Please answer from the forum post on insurance policy loans below: what cash surrender value does it list alongside the $100K premium and $80K loan?

> TEXT PASSAGE
****************************************

You better go to get another Phd. And make sure it is on how to run a spread sheet because you are as dumb as you pretend I am when it comes to produce one.:laughing:

OK…I am going to be very polite here and give you a last chance to understand MATH. :laughing:

I will bring page 1 of the ledger.

Lesson #1= IC companies pay every month into 12 buckets, equivalent to 12 months. One month premium in, one loan out, one 5% is charged and put aside when the account closes at death or exercising the living benefits.

You will notice $100K premium, $80K loan, but the CSV cash surrender value is $90,967. It means that the following year your premium into the policy becomes $110,967. Do you get it?
The insurance company from the net death benefit column is sending you a present of $10,967 but you are crying about a few buck of interests? Are you kidding me?
Are you crying about getting $334K every year, tax free at age 70 which is the equivalent to have paid a home mortgage of $1200 for 30 years?

Answer this Marcus: Can you get the same results opening a 401K with $1200 a month and loaning 80%, and getting $3M for your family if you kick the can next day after being accepted? Are you again kidding me?

Marcus, open your eyes, let me tell you this again: The death benefit pays for all charges! That’s why we use an increasing level (B) where the DB increases every month to accommodate the charges. It is a rider the client pays and pays pretty good! All the numbers you see are playing free of charges.

****************************************

> GIVEN INFORMATION
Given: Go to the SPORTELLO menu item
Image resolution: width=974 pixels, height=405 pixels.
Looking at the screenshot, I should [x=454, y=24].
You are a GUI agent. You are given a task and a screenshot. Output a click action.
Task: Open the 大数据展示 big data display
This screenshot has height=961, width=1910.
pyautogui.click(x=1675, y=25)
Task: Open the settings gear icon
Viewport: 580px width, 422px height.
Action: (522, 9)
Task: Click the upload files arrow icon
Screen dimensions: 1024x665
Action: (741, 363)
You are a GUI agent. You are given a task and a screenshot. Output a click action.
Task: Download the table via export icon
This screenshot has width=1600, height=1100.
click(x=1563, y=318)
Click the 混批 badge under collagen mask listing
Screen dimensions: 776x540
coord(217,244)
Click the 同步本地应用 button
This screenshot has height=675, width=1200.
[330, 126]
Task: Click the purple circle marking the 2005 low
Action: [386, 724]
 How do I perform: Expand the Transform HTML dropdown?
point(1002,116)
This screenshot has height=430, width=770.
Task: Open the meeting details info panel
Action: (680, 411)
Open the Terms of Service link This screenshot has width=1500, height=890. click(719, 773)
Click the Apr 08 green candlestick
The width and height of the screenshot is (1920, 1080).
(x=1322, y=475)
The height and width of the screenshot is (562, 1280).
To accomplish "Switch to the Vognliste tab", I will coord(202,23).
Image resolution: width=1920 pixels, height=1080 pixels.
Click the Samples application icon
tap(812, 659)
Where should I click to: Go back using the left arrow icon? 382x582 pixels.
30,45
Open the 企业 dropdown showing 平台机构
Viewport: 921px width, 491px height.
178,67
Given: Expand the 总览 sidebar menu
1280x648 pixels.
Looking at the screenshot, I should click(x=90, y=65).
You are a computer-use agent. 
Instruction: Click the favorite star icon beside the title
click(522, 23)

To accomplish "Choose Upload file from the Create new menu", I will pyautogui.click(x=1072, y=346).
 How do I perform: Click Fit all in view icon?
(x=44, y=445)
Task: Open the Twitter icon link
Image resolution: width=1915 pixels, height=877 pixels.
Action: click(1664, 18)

****************************************

> ANSWER
$90,967